Instructions for the task — Please report every line in the material below where the word "Image" is found.

Records shown —
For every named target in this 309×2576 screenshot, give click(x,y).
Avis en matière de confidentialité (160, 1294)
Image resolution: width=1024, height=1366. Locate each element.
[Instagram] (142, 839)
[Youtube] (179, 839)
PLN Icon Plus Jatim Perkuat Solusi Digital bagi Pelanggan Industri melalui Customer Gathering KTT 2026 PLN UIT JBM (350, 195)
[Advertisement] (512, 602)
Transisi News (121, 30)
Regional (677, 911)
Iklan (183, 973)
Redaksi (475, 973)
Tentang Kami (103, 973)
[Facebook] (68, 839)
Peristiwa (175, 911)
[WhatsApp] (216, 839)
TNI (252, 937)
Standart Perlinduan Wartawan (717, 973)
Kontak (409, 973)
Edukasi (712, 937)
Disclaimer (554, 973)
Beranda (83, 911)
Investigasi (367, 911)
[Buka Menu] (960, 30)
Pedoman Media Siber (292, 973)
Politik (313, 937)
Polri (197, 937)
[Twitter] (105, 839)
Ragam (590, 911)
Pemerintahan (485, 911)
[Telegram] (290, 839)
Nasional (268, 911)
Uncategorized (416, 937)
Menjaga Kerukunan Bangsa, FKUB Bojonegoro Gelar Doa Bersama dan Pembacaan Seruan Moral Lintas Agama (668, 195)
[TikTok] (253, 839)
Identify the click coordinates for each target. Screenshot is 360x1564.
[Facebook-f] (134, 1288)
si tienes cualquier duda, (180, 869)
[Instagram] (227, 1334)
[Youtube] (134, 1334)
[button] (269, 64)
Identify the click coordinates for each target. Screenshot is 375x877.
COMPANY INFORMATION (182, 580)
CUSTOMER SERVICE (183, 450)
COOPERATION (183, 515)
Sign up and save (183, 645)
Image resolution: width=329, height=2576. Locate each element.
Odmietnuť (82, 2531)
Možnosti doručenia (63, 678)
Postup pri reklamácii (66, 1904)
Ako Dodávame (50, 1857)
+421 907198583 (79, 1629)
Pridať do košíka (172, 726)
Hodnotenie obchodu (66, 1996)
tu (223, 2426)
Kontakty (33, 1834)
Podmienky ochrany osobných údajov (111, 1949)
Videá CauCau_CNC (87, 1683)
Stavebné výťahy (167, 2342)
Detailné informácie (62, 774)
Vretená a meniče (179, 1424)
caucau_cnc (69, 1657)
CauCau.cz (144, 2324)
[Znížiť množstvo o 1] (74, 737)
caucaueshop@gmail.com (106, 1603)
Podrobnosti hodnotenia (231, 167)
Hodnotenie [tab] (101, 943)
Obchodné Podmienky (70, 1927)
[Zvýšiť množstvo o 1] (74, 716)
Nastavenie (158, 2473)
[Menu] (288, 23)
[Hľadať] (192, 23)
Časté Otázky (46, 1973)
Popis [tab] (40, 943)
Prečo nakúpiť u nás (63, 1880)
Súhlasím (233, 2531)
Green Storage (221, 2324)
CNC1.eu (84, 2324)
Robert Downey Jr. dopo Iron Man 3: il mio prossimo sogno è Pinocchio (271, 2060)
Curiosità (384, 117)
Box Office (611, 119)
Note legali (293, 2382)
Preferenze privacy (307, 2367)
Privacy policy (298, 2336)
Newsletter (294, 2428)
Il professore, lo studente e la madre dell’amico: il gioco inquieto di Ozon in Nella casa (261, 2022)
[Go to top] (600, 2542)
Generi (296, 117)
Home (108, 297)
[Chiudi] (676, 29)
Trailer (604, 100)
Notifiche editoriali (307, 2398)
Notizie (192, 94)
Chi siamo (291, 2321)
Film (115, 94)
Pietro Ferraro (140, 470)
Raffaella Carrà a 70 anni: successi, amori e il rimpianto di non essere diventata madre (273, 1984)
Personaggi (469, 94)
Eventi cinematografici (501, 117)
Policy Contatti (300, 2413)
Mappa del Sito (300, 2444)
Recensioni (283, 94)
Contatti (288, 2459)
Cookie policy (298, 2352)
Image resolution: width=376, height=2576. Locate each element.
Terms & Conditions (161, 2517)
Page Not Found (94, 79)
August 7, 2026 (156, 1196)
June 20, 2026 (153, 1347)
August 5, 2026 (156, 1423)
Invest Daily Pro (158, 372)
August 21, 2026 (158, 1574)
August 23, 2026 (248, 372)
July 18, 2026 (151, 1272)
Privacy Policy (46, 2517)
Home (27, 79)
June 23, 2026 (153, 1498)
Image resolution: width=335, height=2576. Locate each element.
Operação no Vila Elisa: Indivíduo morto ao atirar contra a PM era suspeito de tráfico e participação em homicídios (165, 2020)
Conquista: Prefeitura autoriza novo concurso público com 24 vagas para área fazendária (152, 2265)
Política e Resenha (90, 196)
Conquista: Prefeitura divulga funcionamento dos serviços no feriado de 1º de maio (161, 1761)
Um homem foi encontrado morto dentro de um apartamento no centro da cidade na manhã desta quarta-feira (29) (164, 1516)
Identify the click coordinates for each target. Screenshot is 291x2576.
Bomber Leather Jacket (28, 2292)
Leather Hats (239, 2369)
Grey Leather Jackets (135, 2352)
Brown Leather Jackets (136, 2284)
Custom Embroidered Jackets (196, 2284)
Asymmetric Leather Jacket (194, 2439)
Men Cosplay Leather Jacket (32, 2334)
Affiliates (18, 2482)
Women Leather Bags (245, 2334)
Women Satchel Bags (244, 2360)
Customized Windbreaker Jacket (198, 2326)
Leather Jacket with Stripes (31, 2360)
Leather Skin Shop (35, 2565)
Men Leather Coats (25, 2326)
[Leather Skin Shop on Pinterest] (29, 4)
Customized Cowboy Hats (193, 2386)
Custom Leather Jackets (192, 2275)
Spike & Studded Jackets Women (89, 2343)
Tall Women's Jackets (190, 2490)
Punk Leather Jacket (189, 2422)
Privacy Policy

Expected answer —
Image resolution: width=1024, height=1366. Locate each element.
Image resolution: width=329, height=2576. Locate each element.
Image resolution: width=376, height=2576. Locate each element.
Image resolution: width=335, height=2576. Locate each element.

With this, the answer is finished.